Copy out the material between the lines containing "Click the number 3 box" and "Action: click(129, 691)", inclusive, reproducing each line verbatim.

──────── Supplied material

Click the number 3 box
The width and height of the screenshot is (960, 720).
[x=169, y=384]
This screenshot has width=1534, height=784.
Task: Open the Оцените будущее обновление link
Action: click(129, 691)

────────────────
──────── Supplied material

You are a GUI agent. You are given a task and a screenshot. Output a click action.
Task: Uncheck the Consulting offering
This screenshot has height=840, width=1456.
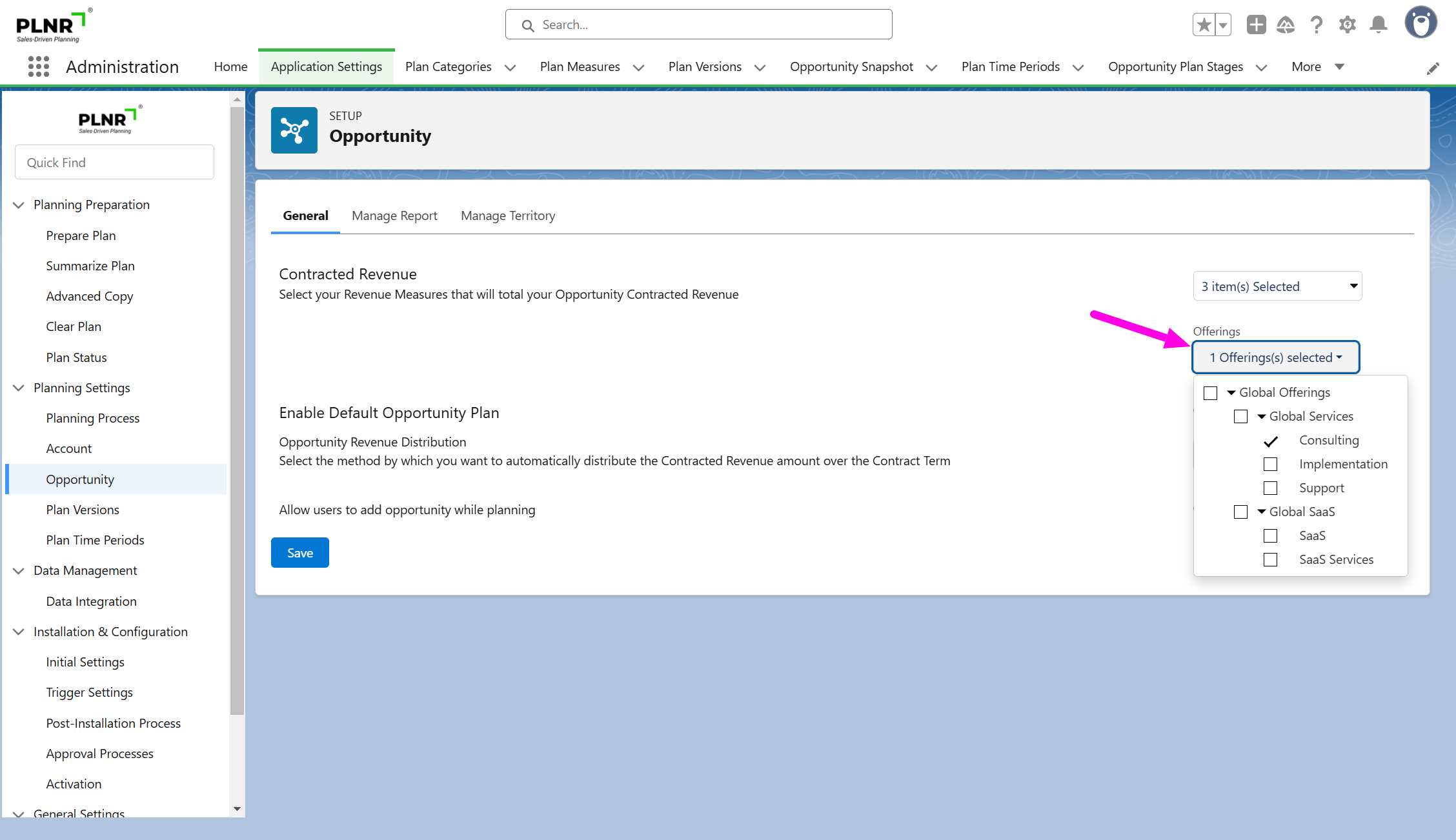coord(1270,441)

────────────────

#### Complete response
Click the number 3 box
The width and height of the screenshot is (960, 720).
[x=169, y=384]
This screenshot has width=1534, height=784.
Task: Open the Оцените будущее обновление link
Action: click(129, 691)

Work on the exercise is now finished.